Deja Vu: Why Firms Respond More Than Once To A Competitor Action

Tully, Kathleen Ann 17 May 2007 (has links)
Why does a firm respond to a competitor's action as it does? Prior to this grounded theory study, there was no transparency, the black box of competitive response remained dark. Using a series of three embedded case studies and examining eighteen competitive responses, this study has illuminated the processes connecting the inputs and outputs related by previous content based research in competitive response. One pattern that quickly emerged was multiple responses to competitive actions/trends. Understanding why firms pursue multiple responses and what does and does not constrain their choices became the focus of this research.
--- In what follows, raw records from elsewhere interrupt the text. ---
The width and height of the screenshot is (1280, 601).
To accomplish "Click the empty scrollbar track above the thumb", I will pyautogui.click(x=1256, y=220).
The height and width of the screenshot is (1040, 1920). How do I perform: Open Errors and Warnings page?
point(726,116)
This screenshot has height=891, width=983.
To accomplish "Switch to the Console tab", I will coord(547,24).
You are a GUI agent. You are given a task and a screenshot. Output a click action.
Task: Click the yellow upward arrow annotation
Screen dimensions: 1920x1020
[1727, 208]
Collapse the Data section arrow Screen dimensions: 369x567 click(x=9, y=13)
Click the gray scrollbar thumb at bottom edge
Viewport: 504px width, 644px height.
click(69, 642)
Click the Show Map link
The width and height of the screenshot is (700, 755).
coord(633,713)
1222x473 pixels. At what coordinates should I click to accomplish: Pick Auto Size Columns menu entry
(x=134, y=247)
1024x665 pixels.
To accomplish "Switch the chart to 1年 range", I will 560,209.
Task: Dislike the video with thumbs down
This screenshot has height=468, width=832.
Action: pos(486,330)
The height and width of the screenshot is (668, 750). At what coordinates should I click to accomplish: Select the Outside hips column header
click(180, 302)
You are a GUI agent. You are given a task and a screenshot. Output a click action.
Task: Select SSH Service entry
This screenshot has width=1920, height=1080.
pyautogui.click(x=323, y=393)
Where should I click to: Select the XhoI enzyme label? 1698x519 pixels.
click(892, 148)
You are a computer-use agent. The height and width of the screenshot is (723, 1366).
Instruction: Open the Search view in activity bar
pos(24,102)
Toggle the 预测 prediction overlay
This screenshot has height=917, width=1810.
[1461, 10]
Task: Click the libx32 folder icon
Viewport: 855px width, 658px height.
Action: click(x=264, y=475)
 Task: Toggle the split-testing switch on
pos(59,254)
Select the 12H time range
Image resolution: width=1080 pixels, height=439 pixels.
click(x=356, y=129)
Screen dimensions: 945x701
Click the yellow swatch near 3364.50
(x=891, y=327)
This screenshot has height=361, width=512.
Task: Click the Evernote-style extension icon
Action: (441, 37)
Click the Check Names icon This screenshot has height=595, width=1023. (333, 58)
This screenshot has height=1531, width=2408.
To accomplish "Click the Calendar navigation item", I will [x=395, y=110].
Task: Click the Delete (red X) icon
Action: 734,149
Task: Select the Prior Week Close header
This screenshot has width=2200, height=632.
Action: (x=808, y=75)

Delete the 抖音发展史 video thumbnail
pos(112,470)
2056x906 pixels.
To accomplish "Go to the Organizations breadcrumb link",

To widen the beam of light, this study takes a broader view of competitive response recognizing that, from an Austrian viewpoint, all responses - imitation, modified imitation or novel - can erode the advantage created by the initiating firm. To control for rival hypotheses, the participating firms were all in the same service industry characterized by high visibility that maximizes awareness and minimizes response uncertainty. Emerging from this study are five response processes, all with the potential to produce multiple responses. These processes are differentiated by their triggers, which include perceived survival threats, performance below expectations, trends with and without revenue opportunities and trends with an impact to firm identity. This study also revealed the response pressure mechanism in which a delay in the firm's main response and a looming penalty for not responding within a response window were found to generate interim responses. Implications from this study include: an initial understanding that how a firm responds depends on the triggers; a firm may respond more than once to a competitor action; responses come in all shapes, sizes and frequencies; the number of responses is dependent on the response pressure mechanism; and how a firm responds is molded by its perceptions, its current and aspired identities, and the customer appeal of the initial action. Though this study must be replicated in additional contexts to ensure generalizeability, a final contribution of this research is to demonstrate the complementary value of process and content research to allow the full picture of competitive response to take shape.